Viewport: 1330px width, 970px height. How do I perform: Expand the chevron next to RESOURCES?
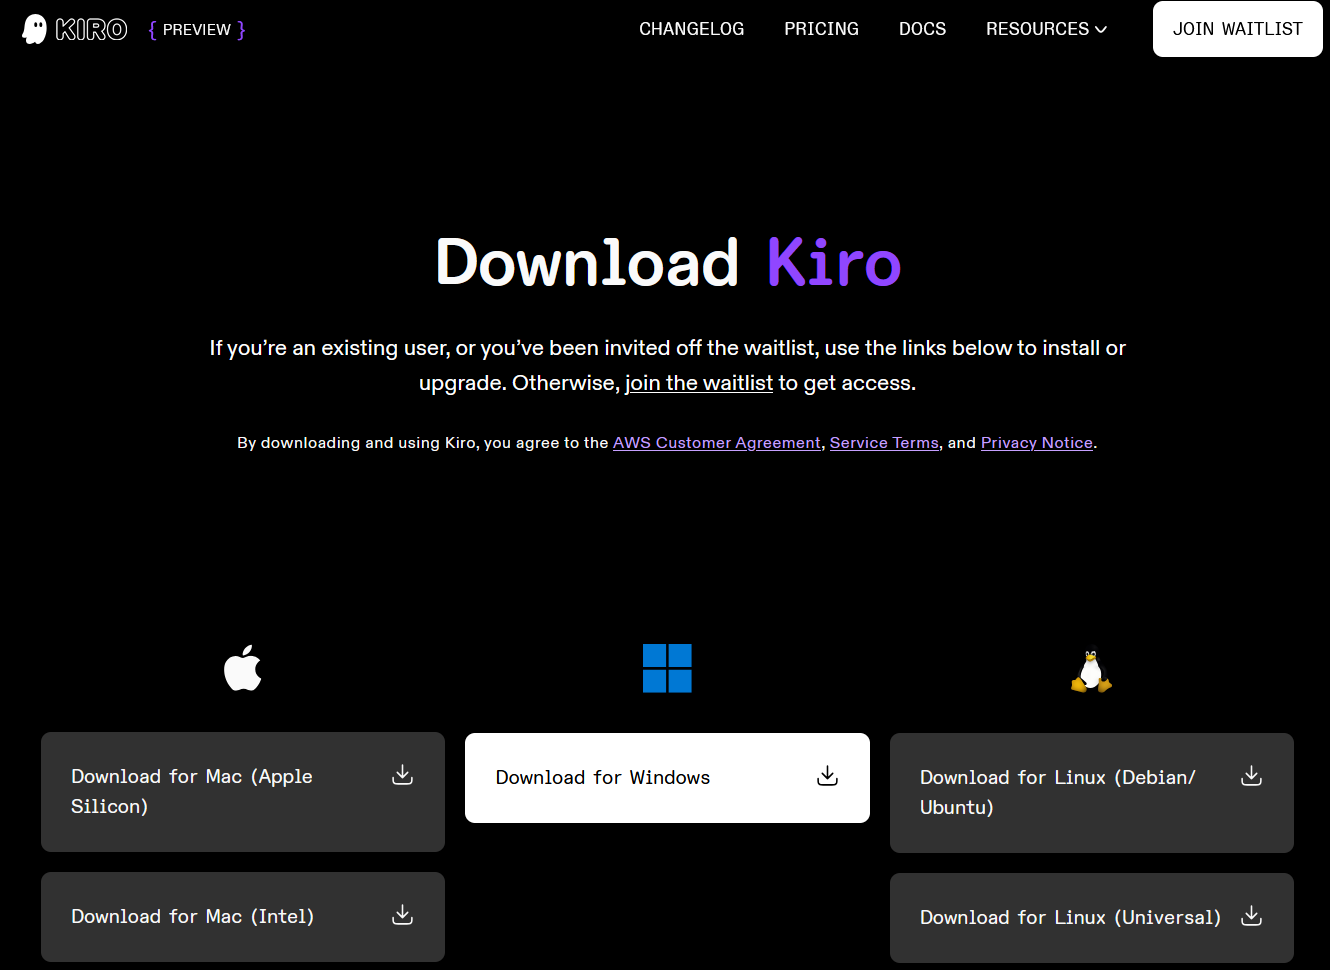click(1101, 29)
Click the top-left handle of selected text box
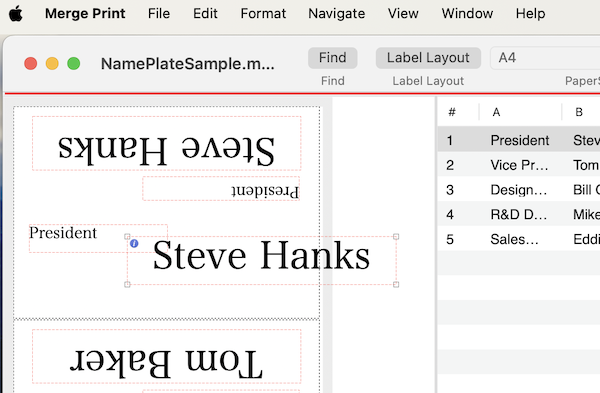 click(x=127, y=236)
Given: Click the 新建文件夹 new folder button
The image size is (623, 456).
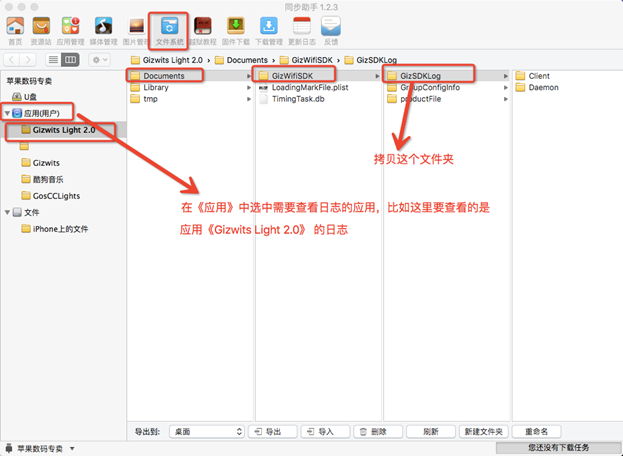Looking at the screenshot, I should click(485, 431).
____________________
> [THE TASK]:
Reproduce, exactly and with no pictures, the lines from the line containing "Given: Click the 新建文件夹 new folder button" through the closing line of the data above, keeping both ends.

> [ANSWER SPACE]:
Given: Click the 新建文件夹 new folder button
The image size is (623, 456).
Looking at the screenshot, I should click(485, 431).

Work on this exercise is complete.